PLURI has also partnered with bigger festivals like MUTEK Montreal and Piknic Electronik. Support volunteers are taught the six D’s — detect, direct, distract, delegate, delay, and dialogue. It’s extraordinary how bystander intervention training and awareness can help diffuse situations and decrease occurrences of sexual aggression from escalating.

Cities like Vancouver also seek solutions with such initiatives as Good Night Out. And City of Ottawa-funded Project Soundcheck assists festival organizers in improving staff training and avoiding bystander apathy. The Shambhala festival in B.C. has a Women’s Safe Space that is open 24 hours a day and staffed by women offering non-judgmental support throughout the festival. Outreach staff, found at the gate to the festival and in the crowds, train volunteers to notice people in distress.

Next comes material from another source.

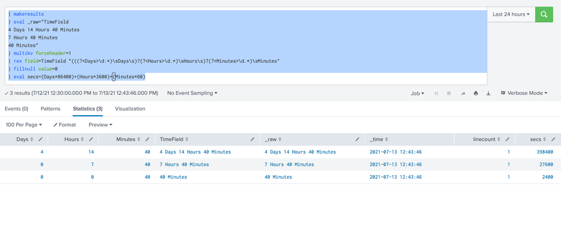Switch to the Visualization tab
The width and height of the screenshot is (561, 228).
coord(130,109)
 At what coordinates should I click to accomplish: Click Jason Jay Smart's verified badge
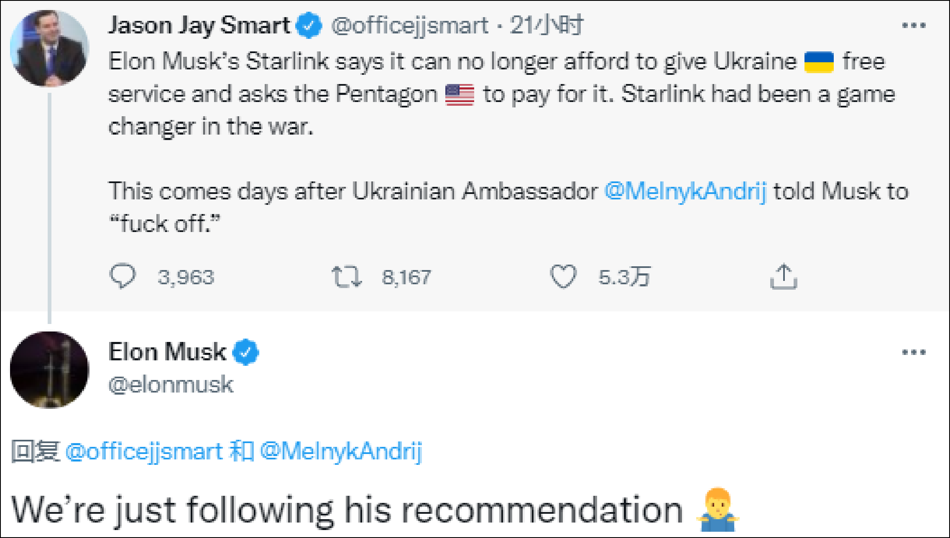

“I recognize that I was able to be heard via the media because I am a privileged white cis woman,” says Doucet, “and I used my privilege to shed light on the issue of sexual violence at music festivals. We need to be more inclusive of who gets to be heard in public spaces on this issue as well. When it comes to sexual violence, women of colour, queer women, trans women, non-binary folx, etc. are often much more vulnerable to sexual violence and it’s super important to take that into consideration in all initiatives and training.”

A constant evolution of public awareness and improved measures

Initiatives like these do reverberate elsewhere. Just like the Montreal Jazz Fest, the Festival d’été de Québec (FEQ) recently announced additional security measures for women. Approximately 60 FEQ employees and volunteers will patrol the site for signs of sexual violence or harassment.

Security staff, beer staff, and members of the Brigade will be easily recognizable by their yellow bandanas. Most importantly, they will benefit from a half day of training offered by the Quebec Coalition of Sexual Assault Centres.

In the meantime, the City of Montreal intends to continue working closely with the provincial and federal governments, and all their partners, to ensure that women’s safety during public events remains a priority.

“I want to congratulate the festival organizers who have taken the steps to quickly implement safety measures on their sites,” said Montreal Mayor Valérie Plante. “I encourage all festival organizers to follow their example and make Montreal a city that is equal and inclusive for all. Having said that, our administration won’t stop here. We will continue our work gathering information to improve our measures and fight against all sexual violence and harassment.”

The recent measures implemented by the City of Montreal and local festival organizers are an encouraging and important step toward preventing sexual violence at music venues and festivals, but even more can and should be done to continue to make these spaces free of violence and harassment for all participants.